Ketua DPR RI ke-20 dan mantan Ketua Komisi III DPR RI bidang Hukum, HAM, dan Keamanan ini juga mendorong agar penerapan restorative justice bisa dilakukan dalam menangani perkara ekonomi digital, yang beberapa diantaranya masih memiliki kekosongan hukum, sehingga rawan disalahartikan oleh aparat penegak hukum maupun antar sesama kalangan masyarakat sendiri. Hal itu bisa terjadi karena belum adanya peraturan Initial Coin Offering (ICO) atau Initial Token Sales (ITS) serta belum adanya Regulatory Sandbox yang bisa mempertemukan para pemain ekonomi digital yang telah mendunia tersebut dengan regulator seperti Bappebti di Kementerian Perdagangan, OJK dan Bank Indonesia.
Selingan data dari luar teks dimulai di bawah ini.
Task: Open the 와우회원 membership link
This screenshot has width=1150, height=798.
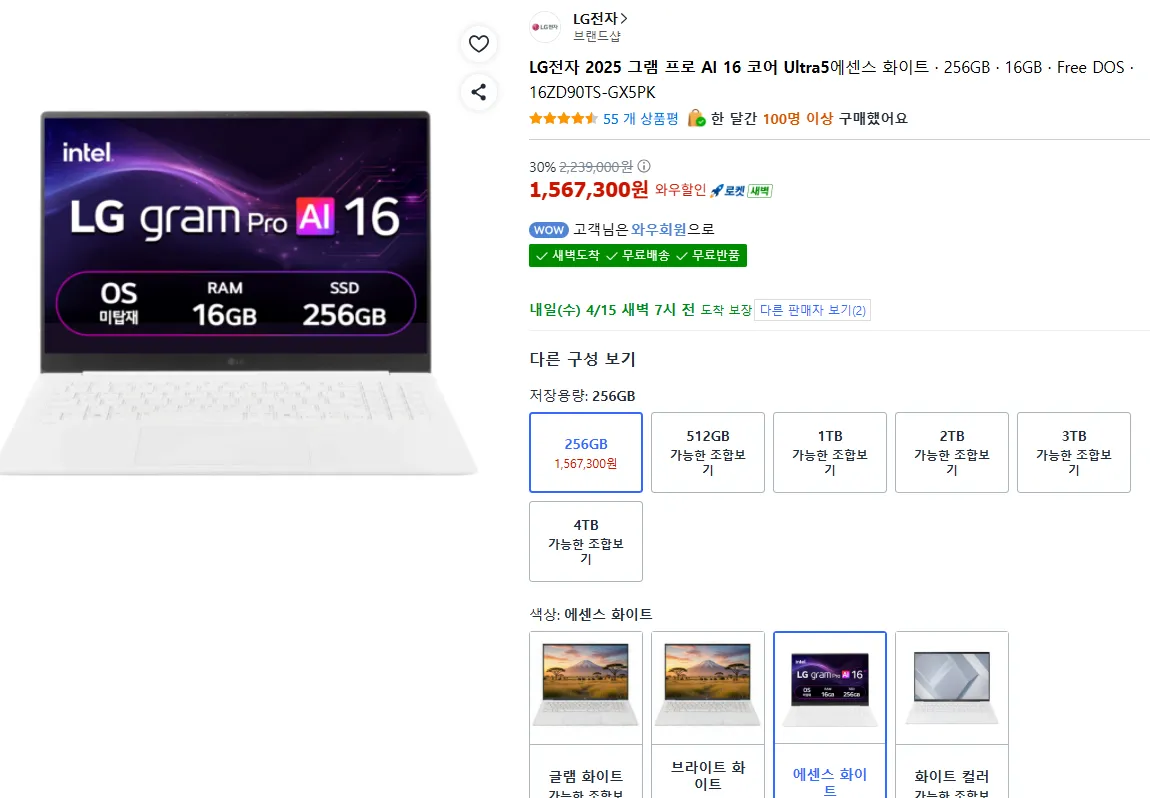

Misalnya dalam menyikapi keberadaan digital trading disektor komoditi, baik dari sisi mekanisme penjualan, transaksi, distribusi dan lain-lain yang hingga saat ini belum memiliki payung hukum yang jelas.
Bamsoet menjelaskan, Perkembangan inovasi digital traiding yang belum diikuti dengan kecepatan regulasi dan belum terbangunnya insfrastruktur perdagangan komoditi digital dalam negeri seperti Bursa Kripto, broker dan exchanger yang kuat, menyebabkan masyarakat menggunakan berbagai platform digital traiding luar negeri. Kekosongan regulasi yang mengatur transaksi perdagangan berjangka komoditi itu pada akhirnya membuka peluang masuknya para broker digital traiding luar negeri yang berpotensi melakukan pratik penipuan berkedok investasi ilegal atau bodong.
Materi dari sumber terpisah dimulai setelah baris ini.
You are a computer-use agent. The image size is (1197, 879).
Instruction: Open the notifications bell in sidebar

“Jangan sampai geliat anak-anak muda dan investor milenial yang mulai aktif turun ke bursa perdagangan komoditi, perdagangan aset kripto, maupun berbagai fenomena ekonomi digital lainnya menjadi terhambat lantaran kecemasan mereka terkait situasi aturan hukum yang belum jelas. Penerapan restorative justice sebaiknya juga bisa dilakukan terhadap berbagai kasus ekonomi digital, namun tentu saja dengan catatan bukan terhadap kasus besar yang menimbulkan kerugian sangat besar di masyarakat seperti investasi bodong, skema ponzi, judi dan penipuan lainnya,” jelas Bamsoet.